=== Section Start ===
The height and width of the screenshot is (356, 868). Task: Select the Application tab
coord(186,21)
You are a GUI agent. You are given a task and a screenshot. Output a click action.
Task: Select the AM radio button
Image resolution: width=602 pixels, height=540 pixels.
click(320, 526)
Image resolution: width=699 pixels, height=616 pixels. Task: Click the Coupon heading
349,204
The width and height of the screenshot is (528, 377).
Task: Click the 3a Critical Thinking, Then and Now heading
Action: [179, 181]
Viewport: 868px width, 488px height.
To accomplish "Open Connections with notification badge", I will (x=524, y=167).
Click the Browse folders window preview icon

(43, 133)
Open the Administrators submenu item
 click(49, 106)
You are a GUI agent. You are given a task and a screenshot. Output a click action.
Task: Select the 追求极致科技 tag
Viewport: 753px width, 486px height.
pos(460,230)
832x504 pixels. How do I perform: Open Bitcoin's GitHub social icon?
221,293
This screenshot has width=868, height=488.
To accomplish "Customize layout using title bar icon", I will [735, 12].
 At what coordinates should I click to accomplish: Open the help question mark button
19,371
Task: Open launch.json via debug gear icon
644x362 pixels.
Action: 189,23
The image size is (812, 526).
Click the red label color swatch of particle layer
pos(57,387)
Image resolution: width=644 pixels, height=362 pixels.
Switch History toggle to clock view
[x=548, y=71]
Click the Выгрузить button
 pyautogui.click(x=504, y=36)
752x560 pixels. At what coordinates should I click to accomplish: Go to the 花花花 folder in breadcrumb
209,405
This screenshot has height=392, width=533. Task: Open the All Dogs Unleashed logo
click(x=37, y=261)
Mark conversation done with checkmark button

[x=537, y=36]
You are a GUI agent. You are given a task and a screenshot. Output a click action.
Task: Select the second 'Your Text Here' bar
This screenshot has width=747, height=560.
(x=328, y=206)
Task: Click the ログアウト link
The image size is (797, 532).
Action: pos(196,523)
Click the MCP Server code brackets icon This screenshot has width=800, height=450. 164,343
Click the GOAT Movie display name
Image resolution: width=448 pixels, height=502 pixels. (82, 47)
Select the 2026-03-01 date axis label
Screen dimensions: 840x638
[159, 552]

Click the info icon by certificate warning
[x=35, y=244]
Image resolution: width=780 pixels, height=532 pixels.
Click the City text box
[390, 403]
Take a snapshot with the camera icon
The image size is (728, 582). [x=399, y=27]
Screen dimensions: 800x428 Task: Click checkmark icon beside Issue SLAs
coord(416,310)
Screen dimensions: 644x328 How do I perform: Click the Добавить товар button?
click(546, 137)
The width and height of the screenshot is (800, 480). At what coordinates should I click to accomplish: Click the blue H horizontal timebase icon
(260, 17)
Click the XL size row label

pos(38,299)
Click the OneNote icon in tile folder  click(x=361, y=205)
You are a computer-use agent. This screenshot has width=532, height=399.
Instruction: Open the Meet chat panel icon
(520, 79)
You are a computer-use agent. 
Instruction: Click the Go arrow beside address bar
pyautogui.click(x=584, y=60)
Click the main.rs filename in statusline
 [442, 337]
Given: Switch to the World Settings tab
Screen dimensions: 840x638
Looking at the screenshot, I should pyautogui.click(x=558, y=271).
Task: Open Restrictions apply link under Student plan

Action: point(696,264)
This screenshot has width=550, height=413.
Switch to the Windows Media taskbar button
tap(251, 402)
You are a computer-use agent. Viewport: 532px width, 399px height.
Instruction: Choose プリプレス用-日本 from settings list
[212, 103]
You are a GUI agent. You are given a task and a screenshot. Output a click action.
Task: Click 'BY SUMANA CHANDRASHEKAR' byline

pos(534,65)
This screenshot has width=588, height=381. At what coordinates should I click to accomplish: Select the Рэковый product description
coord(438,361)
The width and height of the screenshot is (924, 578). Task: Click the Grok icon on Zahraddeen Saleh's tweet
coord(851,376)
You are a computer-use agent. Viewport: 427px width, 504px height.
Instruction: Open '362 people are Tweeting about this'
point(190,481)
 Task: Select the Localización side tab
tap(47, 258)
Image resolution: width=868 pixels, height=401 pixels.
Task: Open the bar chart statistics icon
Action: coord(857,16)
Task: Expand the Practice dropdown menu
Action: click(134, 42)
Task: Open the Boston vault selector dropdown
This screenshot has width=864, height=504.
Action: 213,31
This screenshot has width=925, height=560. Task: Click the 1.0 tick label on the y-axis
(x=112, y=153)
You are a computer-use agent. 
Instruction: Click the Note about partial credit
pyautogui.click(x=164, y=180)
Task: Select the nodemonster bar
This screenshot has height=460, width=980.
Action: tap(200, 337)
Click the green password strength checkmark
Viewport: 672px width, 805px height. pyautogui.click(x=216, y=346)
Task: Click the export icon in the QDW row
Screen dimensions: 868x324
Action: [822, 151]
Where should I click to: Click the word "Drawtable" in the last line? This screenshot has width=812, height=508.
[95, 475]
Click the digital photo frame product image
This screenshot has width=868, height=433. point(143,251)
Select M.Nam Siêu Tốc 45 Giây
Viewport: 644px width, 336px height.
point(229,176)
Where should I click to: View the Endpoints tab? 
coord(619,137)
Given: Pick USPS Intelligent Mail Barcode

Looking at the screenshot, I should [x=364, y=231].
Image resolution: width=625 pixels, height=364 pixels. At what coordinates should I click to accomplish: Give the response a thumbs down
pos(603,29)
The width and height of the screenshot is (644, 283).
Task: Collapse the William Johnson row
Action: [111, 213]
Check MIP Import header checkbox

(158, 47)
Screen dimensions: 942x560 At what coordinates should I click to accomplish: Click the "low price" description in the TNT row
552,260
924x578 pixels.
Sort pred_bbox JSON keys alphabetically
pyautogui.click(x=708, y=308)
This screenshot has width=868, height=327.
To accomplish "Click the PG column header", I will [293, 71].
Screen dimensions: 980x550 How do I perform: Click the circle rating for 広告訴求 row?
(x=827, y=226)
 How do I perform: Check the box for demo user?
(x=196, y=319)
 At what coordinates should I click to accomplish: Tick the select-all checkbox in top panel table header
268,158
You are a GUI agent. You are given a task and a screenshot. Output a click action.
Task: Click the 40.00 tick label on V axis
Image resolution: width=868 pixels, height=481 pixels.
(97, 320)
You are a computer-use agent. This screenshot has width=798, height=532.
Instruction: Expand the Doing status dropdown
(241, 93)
=== Section End ===
• **Required action**
Copy out only the lines above from the one with "Switch to the Windows Media taskbar button" to the one with "Select M.Nam Siêu Tốc 45 Giây", inclusive, exactly as they stand.

• **Expected answer**
Switch to the Windows Media taskbar button
tap(251, 402)
You are a computer-use agent. Viewport: 532px width, 399px height.
Instruction: Choose プリプレス用-日本 from settings list
[212, 103]
You are a GUI agent. You are given a task and a screenshot. Output a click action.
Task: Click 'BY SUMANA CHANDRASHEKAR' byline

pos(534,65)
This screenshot has width=588, height=381. At what coordinates should I click to accomplish: Select the Рэковый product description
coord(438,361)
The width and height of the screenshot is (924, 578). Task: Click the Grok icon on Zahraddeen Saleh's tweet
coord(851,376)
You are a computer-use agent. Viewport: 427px width, 504px height.
Instruction: Open '362 people are Tweeting about this'
point(190,481)
 Task: Select the Localización side tab
tap(47, 258)
Image resolution: width=868 pixels, height=401 pixels.
Task: Open the bar chart statistics icon
Action: coord(857,16)
Task: Expand the Practice dropdown menu
Action: click(134, 42)
Task: Open the Boston vault selector dropdown
This screenshot has width=864, height=504.
Action: 213,31
This screenshot has width=925, height=560. Task: Click the 1.0 tick label on the y-axis
(x=112, y=153)
You are a computer-use agent. 
Instruction: Click the Note about partial credit
pyautogui.click(x=164, y=180)
Task: Select the nodemonster bar
This screenshot has height=460, width=980.
Action: tap(200, 337)
Click the green password strength checkmark
Viewport: 672px width, 805px height. pyautogui.click(x=216, y=346)
Task: Click the export icon in the QDW row
Screen dimensions: 868x324
Action: [822, 151]
Where should I click to: Click the word "Drawtable" in the last line? This screenshot has width=812, height=508.
[95, 475]
Click the digital photo frame product image
This screenshot has width=868, height=433. point(143,251)
Select M.Nam Siêu Tốc 45 Giây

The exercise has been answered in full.